There’s a Mary Oliver poem dear to my heart that describes a memorable encounter with alligators in Florida. A line in the poem goes something like, “and that’s how I almost died/of foolishness/ in beautiful Florida”. Oliver often speaks to my own observations and experience– but, this time, even more fittingly than usual.
A few weeks ago, I found myself in Queenstown for just one night, an extended layover between the buses that would take me from my meanders through the New Zealand Southlands back towards Christchurch. Queenstown is in a beautiful place, ringed by mountains on the edge of Lake Wakatipu. It’s also a resort town, billed as “adrenaline capital of the world”, and appropriately swarming with 20-somethings that like hooking up and talking about bungee jumping. All fine, in theory, but not what I was looking for– so I bowed out of my hostel just before the pub crawl kicked off, and headed precisely the opposite direction: away from town, towards the mountains. The main streets of town lead straight toward a hilltop popular for the gondola ride you can take to a view at the top, but there’s also a track that zigs and zags its way up the other side of the slope. This is where I headed at 9 pm, my ballet flat-clad feet beating a hasty escape from the resort town below. When I left, there was still plenty of light to see by, and I figured I’d head uphill as far as I could, then turn and make it back down before long summer twilight deepened into night.
The climb was steep but enjoyable. I popped in my iPod, and met just a few others on the path (all dressed responsibly in proper hiking boots, and all heading downhill. I scoffed at them, internally, as I shimmied past.). A few times, I passed through dark stands of pine trees and thought, “Yep, it’s getting on the darkish side”– but still carried on until 9:30. Then I turned in my tracks and headed downhill, responsibly.
I wasn’t a quarter of the way back before I’d lost decent light to see with– and somehow the track I’d envisioned zipping down much faster than I’d toiled up took, in fact, more care to descend (especially in ballet flats, which, while incredibly stylish, are a bit lacking in the traction department). But it was okay– I figured my eyes would adjust, and anyways I was unlikely to get lost with the gleaming lights of Queenstown below me. All I had to do was just keep going downhill, and do try not to skid off the side of the mountain– easy enough, even in the dark. I kept listening to music and kept descending, slipping every so often on the steep trail but bopping along just fine.

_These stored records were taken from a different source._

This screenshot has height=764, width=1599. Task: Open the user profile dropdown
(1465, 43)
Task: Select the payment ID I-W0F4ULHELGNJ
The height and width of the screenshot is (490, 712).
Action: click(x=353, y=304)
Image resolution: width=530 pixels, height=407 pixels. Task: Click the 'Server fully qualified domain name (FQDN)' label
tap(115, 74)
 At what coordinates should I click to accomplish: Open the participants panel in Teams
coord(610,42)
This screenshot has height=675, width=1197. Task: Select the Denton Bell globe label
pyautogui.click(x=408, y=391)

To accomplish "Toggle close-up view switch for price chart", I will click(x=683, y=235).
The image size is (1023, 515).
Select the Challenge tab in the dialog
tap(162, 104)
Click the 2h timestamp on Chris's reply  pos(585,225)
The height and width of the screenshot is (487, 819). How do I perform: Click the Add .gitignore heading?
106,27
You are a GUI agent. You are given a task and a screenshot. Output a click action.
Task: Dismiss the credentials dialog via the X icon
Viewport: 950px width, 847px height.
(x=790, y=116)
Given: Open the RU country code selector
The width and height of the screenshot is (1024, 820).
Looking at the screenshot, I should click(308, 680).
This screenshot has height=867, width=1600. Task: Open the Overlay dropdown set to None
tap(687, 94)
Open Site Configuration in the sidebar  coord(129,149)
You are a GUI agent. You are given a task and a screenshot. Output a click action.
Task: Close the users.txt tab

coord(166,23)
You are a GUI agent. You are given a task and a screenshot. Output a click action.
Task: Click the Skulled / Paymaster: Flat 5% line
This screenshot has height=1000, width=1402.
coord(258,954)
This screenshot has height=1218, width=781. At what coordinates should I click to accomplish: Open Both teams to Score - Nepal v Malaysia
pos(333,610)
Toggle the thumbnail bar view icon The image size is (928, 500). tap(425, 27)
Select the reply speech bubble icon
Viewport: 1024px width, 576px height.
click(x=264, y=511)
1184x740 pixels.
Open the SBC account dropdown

Until, that is, I saw a dark shape leap into a tree just in front of me.
I stopped, skid a bit on the dusty track, and yanked the headphones out of my ears. I could hear scrabbling coming from the dark shape, now, and could just see a long tail hanging from the tree branch– a feral cat, or….a possum! The long-discussed, bird-mangling, scourge-to-all-kiwis, possum! I’d heard, endlessly, about their massive populations, but hadn’t expected to actually see one. I flashed on my iPhone’s flashlight, and the possum’s eyes shone back at me. Excited, I snapped a picture– then yelped as it began to move back down the tree in my direction. I leapt uphill from the trail, scrambling behind the paltry protection of a tiny sapling, convinced that the possum was coming for me. “Can possums carry rabies?” I wondered. “They’re marsupials– so no? Or is it rodents that can’t carry rabies?” Clearly a relatively useless train of thought, and much less helpful than grabbing a stick to fend off he possum if it went rogue– but luckily, the creature changed its course and scurried away up another tree.
Cautiously, I left my sapling and continued down the trail. I kept my flashlight on, and every shadow looming from the rocky track became a possum in my head. Every clatter of a rock falling down the hillside became the sound of claws on tree trunk. I flung myself from the track a few more times in full-on escape mode, coming close to rolling right down the mountainside in the process. It was during this time that I began to reflect, even as I kept my ears pricked for more voracious possums, that perhaps it was a tad stupid to go for a night hike on an unfamiliar mountain at a 45 degree slope without telling anyone or wearing proper shoes. But what can I say, except–that’s how I almost died/ Of foolishness / An eighth of a mile away from Queenstown.
But, happily, the conclusion’s evident: I didn’t really come close to death, and eventually made it down the mountain in one dusty, paranoid piece.
And on reflection, I’m glad to have come face-to-face with the infamous possum. Maybe my level of alarm was not entirely warranted for a 10 pound predator best known for attacking defenseless birds’ eggs– but I think it means I’m really starting to identify with the Kiwi (bird or person, I’ll let you decide)…
And I’m taking that as a good sign.
Until next time,
PS: Oh. Does this post need some natural history? The brushtail possum, Trichosurus vulpecula, was introduced to New Zealand in 1837 for fur-hunting, and subsequently exploded in population thanks to the abundance of easy-pickings eggs from naive native birds. Current population estimates stand somewhere near 70 million, which means they outnumber human New Zealanders about 15-to-1.